According to the Ministry of Human Resource Development, six million students between the ages of 6 and 13 do not go to school in India. By 10th grade, nearly half of all the students backed out of school.
Sakthi Ramesh was one of the guys who was forced to drop out of the school before completing his education. Life has not been good for Sakthi as he grew up in poverty in Tiruvannamalai district in Tamil Nadu. At the age of 8, he begged and sold beads, as per the reports from Times Of India.
When Sakthi thought he could not go after education for a bright future, little did he know that his life would take a U-turn. Thanks to the special education program, an initiative that helps to provide a better education for the school dropouts. Now that, Ramesh can breathe a sigh of relief as he is a part of the school system.
Sakthi Ramesh was nominated for the prestigious International Peace Prize for Children for his work as he helped 25 other kids find the right way to get out of poverty.

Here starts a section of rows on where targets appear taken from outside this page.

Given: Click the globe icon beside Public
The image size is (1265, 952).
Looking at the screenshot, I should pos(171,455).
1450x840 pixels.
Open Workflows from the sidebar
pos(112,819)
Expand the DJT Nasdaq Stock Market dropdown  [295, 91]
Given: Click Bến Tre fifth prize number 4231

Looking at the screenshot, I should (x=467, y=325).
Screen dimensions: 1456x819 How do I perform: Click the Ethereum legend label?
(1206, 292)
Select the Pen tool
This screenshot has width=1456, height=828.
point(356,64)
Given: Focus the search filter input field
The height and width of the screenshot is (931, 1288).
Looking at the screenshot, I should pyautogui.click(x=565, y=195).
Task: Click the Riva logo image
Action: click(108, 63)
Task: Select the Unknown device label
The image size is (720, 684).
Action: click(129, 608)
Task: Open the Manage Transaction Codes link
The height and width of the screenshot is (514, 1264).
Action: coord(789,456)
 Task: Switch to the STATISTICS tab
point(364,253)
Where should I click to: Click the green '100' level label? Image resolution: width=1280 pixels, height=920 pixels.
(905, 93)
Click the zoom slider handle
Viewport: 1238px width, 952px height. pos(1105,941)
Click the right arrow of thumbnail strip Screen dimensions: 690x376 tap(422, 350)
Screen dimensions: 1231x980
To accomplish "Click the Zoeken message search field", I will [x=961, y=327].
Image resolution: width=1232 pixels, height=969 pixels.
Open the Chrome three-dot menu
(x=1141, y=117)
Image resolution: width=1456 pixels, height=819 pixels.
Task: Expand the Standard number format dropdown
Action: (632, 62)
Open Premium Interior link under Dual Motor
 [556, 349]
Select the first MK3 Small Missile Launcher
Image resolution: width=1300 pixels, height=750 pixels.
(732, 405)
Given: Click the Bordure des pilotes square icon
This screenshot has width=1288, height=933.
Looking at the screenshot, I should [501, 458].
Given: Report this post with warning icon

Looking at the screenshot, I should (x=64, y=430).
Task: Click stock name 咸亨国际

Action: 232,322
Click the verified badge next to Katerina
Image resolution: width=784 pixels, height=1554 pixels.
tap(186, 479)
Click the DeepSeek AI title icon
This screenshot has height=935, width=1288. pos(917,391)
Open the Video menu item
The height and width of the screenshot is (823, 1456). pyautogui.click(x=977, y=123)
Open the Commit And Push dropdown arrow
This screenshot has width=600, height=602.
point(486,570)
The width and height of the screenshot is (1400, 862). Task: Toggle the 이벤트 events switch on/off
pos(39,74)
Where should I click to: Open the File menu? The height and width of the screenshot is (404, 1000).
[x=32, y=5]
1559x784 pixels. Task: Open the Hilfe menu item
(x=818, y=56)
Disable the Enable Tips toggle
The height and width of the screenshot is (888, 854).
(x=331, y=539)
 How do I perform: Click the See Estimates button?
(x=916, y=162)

He took the bull by the horns and went on a door-to-door campaign convincing parents to send their children to school. He brought the tribal children in his community and made them enrol in his educational program, according to The News Minute.
Interestingly, he is the youngest of 169 nominees for the International Peace Prize for Children 2017, a prestigious award which was previously won by educational rights female icon Malala Yousafzai.
“Sakthi not only transformed himself but also brought a great change in his community. That is why we decided to nominate him for the award. He is the youngest amongst all 169 nominees for the award,” Dr Kalpana Shankar, the co-founder of the organisation that awards the International Children’s Peace Prize told the Times of India.
Sakthi Ramesh believes that children will turn up in numbers and follow up the suit. “The way I made 25 people join, I want more to come. The children I brought will go back to their hometowns and bring their relatives and friends. Twenty-five should become 30, 30 should become 40, and so on. They will all bring more people,” said Ramesh.